Hinterher strahlten alle um die Wette. Die Beendigung der Serie (kein Sieg nach Rückstand), hielt nebenbei vielleicht auch noch eine Erkenntnis für die Zukunft bereit: Die Zehlendorfer wissen nun, dass sie auch einen Rückstand wenden können. Frölich sagte dazu: „Das zeichnet Spitzenmannschaften aus, solche Spiele zu drehen, sonst kannst du nicht aufsteigen.“ Etwas anderes war aber (vielleicht) noch viel wichtiger für die Berliner: Folgte in der Vergangenheit auf eine Pleite meist eine weitere Niederlage, so haben sie nun die Gewissheit erlangt, dass das nicht in Stein gemeisselt ist.
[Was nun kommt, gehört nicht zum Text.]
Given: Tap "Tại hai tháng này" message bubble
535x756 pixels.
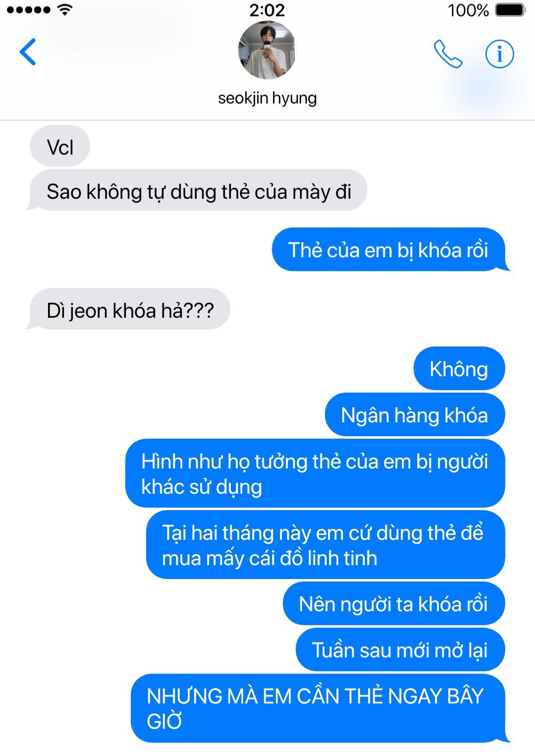Looking at the screenshot, I should pyautogui.click(x=325, y=545).
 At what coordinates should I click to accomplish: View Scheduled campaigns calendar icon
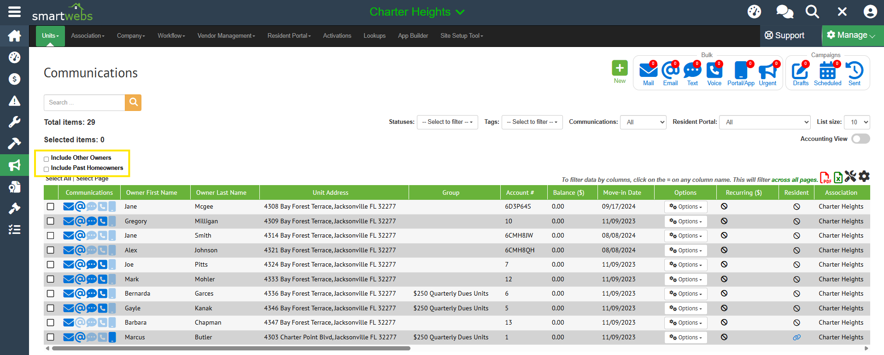[x=827, y=71]
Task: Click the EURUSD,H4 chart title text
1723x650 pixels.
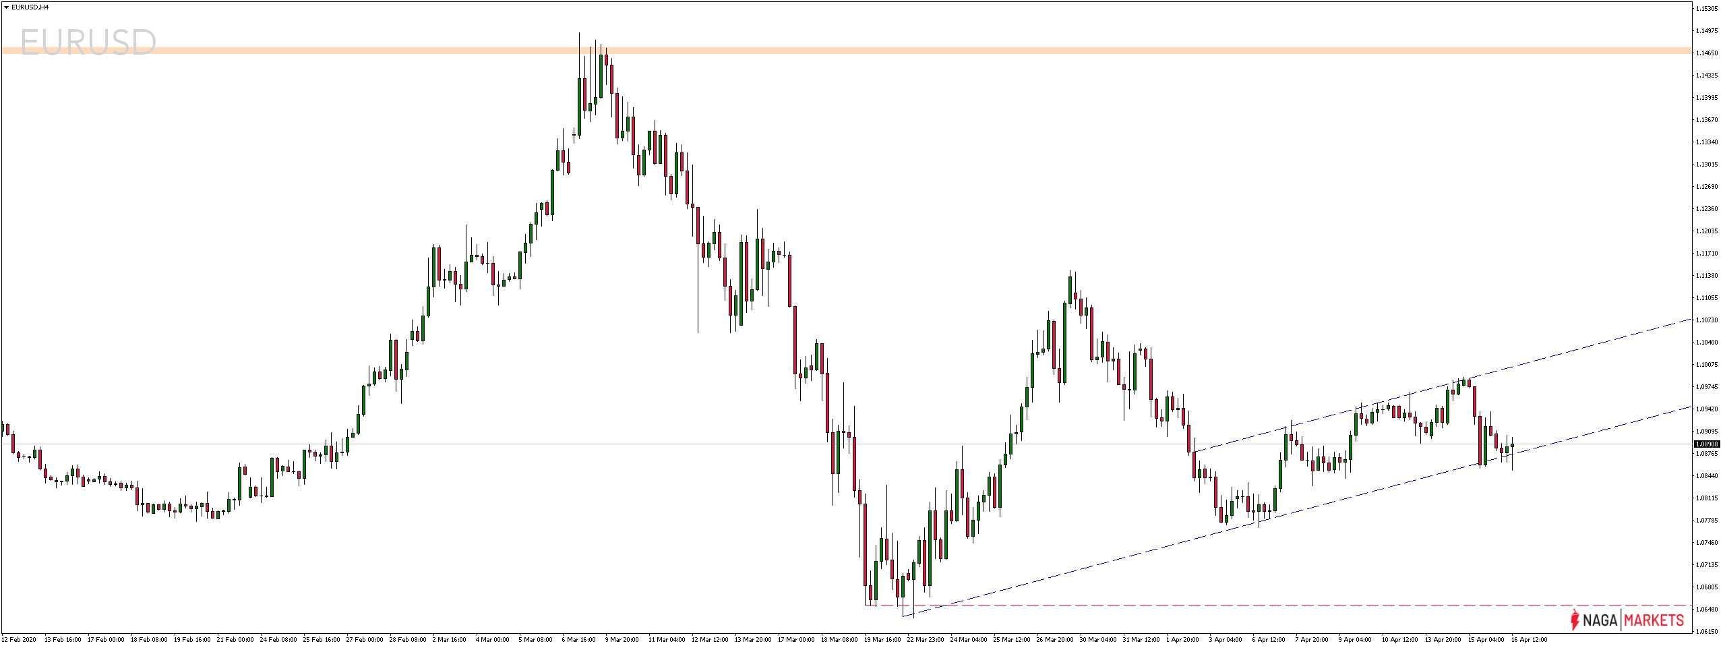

Noch dazu scheint sich im Fundus einer angeboten zu haben, der die bisherige Abhängigkeit von Ernst (und auch Grabow) im Sturm beseitigen könnte. Am kommenden Sonntag erwartet die „kleine“ Hertha Dynamo Schwerin am Siebenendenweg (14:00 Uhr). Es bietet sich die Gelegenheit zu beobachten, ob die Berliner den Schwung der Schlussviertelstunde von Stahnsdorf mitnehmen konnten.

Hertha 03: Büchel; Stüwe (68. Praus), Stiller, Stein, Dombrowe; Cami, Obst (86. Kinner), Henneke (86. Razeek), Burda; Grabow (59. Hopprich), Ndubueze (68. Frölich)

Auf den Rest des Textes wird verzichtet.